Banking Risks: Banks face unique risks compared to other businesses, making government oversight essential.
Systemic Importance: The banking system is crucial for the functioning of the economy.
Example: SVB's collapse led to intervention by the Federal Deposit Insurance Corporation (FDIC).
Money: Definition and Functions
What Is Money?
Money is one of the most important inventions in economic history. Economists define money as any asset that people are generally willing to accept in exchange for goods and services or for repayment of debts.
Asset: Anything of value owned by a person or a firm.
Role of Money: Money serves as a medium for exchange, a measure of value, and a store of wealth.
Why Do We Need Money?
Before the invention of money, trade was conducted through barter, which required a double coincidence of wants—both parties needed to want what the other offered. The introduction of money made trade easier and enabled economic specialization.
Barter: Direct exchange of goods and services.
Commodity Money: Goods with intrinsic value used as money (e.g., animal skins, precious metals).
Specialization: Money facilitates specialization and economic development.
Primary Functions of Money
Money performs several essential functions in the economy:
Medium of Exchange: Accepted by a wide variety of parties for payment of goods and services.
Unit of Account: Provides a standard measure of value.
Store of Value: Allows people to defer consumption by storing purchasing power.

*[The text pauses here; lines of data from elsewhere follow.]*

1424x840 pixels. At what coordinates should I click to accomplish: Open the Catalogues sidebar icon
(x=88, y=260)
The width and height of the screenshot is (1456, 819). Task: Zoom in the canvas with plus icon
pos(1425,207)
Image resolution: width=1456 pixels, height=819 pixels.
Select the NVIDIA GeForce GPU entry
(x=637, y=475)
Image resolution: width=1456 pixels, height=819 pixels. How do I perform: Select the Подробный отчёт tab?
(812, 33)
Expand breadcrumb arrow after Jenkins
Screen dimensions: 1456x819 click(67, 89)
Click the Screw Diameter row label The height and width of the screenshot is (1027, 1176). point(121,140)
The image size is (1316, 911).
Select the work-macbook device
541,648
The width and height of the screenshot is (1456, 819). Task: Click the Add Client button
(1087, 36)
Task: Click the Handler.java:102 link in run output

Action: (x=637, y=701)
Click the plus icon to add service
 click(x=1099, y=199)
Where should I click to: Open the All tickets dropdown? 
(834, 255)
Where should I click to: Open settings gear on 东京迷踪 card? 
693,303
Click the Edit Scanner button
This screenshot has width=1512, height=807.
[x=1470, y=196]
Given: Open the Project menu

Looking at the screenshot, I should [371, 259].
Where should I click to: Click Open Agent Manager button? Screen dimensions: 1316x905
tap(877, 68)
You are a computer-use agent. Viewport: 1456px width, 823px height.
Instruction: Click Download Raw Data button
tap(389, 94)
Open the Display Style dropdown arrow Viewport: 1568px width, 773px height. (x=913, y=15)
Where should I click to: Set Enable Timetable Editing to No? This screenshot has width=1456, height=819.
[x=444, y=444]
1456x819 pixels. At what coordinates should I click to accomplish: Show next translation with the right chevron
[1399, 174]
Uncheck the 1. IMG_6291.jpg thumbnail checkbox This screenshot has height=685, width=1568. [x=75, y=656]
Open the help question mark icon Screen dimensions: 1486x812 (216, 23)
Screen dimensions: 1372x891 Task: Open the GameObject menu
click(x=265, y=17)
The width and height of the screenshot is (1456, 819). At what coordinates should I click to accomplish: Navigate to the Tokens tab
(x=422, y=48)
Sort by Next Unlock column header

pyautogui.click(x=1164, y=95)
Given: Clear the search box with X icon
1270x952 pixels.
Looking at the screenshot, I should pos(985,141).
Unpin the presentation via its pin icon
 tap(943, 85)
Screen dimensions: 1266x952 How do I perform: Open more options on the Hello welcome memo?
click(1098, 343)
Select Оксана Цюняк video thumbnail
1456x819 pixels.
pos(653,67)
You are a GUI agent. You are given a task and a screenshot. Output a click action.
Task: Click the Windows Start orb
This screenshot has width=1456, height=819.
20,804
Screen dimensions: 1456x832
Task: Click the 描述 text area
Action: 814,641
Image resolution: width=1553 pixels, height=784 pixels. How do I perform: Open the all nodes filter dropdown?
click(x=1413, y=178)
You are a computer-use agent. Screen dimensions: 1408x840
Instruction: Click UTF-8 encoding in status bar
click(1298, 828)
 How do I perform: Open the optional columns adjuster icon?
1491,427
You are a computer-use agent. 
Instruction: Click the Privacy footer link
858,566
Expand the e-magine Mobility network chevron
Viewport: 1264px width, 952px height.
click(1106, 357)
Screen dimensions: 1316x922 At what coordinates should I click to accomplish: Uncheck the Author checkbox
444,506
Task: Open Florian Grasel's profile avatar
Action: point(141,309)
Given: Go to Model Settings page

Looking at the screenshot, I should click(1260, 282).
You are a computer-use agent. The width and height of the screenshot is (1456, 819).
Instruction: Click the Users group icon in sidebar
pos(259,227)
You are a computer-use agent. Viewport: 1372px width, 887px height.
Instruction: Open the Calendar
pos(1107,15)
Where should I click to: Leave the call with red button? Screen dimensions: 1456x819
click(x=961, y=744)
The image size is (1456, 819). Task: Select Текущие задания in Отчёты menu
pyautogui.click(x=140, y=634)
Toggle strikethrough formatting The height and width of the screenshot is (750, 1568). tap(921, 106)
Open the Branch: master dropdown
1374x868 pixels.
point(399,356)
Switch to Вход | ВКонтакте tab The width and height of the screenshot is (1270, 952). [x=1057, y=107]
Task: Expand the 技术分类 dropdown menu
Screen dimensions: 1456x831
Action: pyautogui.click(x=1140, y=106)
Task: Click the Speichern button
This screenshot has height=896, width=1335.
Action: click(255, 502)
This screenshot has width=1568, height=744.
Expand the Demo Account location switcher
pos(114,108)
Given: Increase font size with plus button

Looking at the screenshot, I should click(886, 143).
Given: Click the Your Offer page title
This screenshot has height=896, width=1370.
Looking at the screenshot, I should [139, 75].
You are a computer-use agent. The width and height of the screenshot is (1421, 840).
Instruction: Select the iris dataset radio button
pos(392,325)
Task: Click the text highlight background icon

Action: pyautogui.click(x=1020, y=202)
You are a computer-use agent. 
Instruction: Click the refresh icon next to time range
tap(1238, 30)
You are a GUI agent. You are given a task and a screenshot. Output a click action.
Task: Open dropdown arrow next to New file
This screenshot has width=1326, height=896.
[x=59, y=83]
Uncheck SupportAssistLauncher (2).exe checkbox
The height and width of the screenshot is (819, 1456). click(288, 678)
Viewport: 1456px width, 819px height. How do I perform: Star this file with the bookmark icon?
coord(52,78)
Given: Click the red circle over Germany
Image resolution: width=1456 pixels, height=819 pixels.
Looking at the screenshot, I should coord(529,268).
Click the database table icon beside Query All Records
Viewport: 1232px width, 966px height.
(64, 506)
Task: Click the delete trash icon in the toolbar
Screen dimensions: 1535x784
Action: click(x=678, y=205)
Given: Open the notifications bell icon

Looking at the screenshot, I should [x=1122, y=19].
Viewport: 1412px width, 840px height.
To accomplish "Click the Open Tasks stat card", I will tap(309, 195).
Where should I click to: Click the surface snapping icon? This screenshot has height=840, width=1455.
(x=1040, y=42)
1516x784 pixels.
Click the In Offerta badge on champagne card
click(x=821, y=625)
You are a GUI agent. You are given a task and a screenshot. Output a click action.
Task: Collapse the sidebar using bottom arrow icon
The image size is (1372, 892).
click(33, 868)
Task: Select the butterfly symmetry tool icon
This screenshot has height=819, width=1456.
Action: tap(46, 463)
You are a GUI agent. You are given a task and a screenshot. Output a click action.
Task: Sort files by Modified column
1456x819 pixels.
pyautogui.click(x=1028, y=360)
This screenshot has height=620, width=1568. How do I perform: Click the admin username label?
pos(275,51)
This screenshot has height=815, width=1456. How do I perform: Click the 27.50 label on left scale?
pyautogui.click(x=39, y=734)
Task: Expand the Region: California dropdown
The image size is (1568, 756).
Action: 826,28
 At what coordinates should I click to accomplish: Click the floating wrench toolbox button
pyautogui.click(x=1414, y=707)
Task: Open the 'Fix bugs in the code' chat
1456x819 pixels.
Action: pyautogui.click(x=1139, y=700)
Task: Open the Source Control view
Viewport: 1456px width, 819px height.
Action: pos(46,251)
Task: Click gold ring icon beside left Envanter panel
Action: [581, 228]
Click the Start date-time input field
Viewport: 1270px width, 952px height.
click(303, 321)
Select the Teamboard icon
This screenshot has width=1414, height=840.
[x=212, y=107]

Standard of Deferred Payment: Facilitates exchanges across time with predictable value.
Characteristics of Money
What Should Serve as Money?
For a good to serve as an acceptable medium of exchange, it should possess certain characteristics:
Acceptability: Usable by most people.
Standardized Quality: Any two units are identical.
Durability: Value is not lost by wearing out.
Valuable Relative to Weight: Easily transported in large quantities.
Divisibility: Usable for both small and large transactions.
Types of Money
Commodity Money
Commodity money has value independent of its use as money. Examples include:
Shells in Asia (e.g., the classical Chinese character for currency originated as a pictograph of a cowrie shell)
Precious metals such as gold or silver
Animal pelts and skins in colonial North America
Cigarettes in prisons and prisoner-of-war camps
From Commodity Money to Fiat Money
Paper money originated in China and spread globally. Initially, it was exchangeable for commodities like gold. Today, most paper money is issued by central banks and is not backed by commodities.
Central Bank: Institution responsible for issuing currency and managing monetary policy (e.g., the Federal Reserve in the U.S.).
Fiat Money: Money authorized by a governmental body, not exchangeable for commodities.
Definition: Fiat money is any money, such as paper currency, that is authorized by a governmental body and does not have to be exchanged by the holder for some other commodity money.
Advantages and Disadvantages of Fiat Money
Advantages: Flexibility for central banks to create money; not limited by commodity reserves.
Disadvantages: Relies on public confidence; if confidence is lost, fiat money can lose value rapidly.
Additional info:
Modern economies rely almost exclusively on fiat money, with central banks managing the supply and stability of currency.